The New York Times, which last May made a move – albeit reluctantly – toward programmatic media selling with the hire of the company’s first director of programmatic advertising, Matt Prohaska, seems to have backtracked.
Prohaska’s position, AdExchanger has learned, has been discontinued as of Tuesday afternoon. Prohaska was not available for comment.
It is unclear as of publication time what this means for the future of the Times’ nascent programmatic ad practice, which Prohaska had been hired to oversee. Specifically, he supervised the Times’ global programmatic and indirect revenue in display, search, text mobile and video.
Within two weeks of his hiring, Prohaska told AdExchanger that the Times had struck five deals with advertisers interested in accessing its inventory programmatically.
But the Times has always had a tense relationship with the concept of programmatic media buying, feeling it lets advertisers bid down the price of inventory.
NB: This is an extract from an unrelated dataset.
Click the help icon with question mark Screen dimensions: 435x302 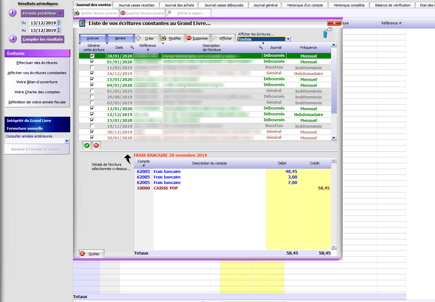[327, 33]
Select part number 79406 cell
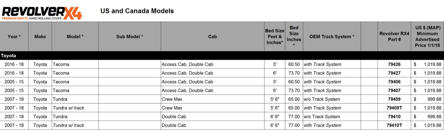Image resolution: width=444 pixels, height=131 pixels. [394, 82]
In its recent Q4 earnings call, company CFO James Follo blamed the Times’ digital advertising challenges partly on “programmatic buying issues, which led to pressure on ad rates, as well as some additional pricing pressures caused by the glut of traditional ad inventory.”
The Times has lately been in an experimental mood with the way it sells and presents ads. At AdExchanger’s Industry Preview in January, Michael Zimbalist, the company’s VP of research and development operations, espoused the newspaper’s efforts to incorporate native ads. And certainly the hiring of Prohaska seemed to indicate a willingness to tinker with programmatic ad buying.
Whether that experiment is over, or simply set back, remains to be seen.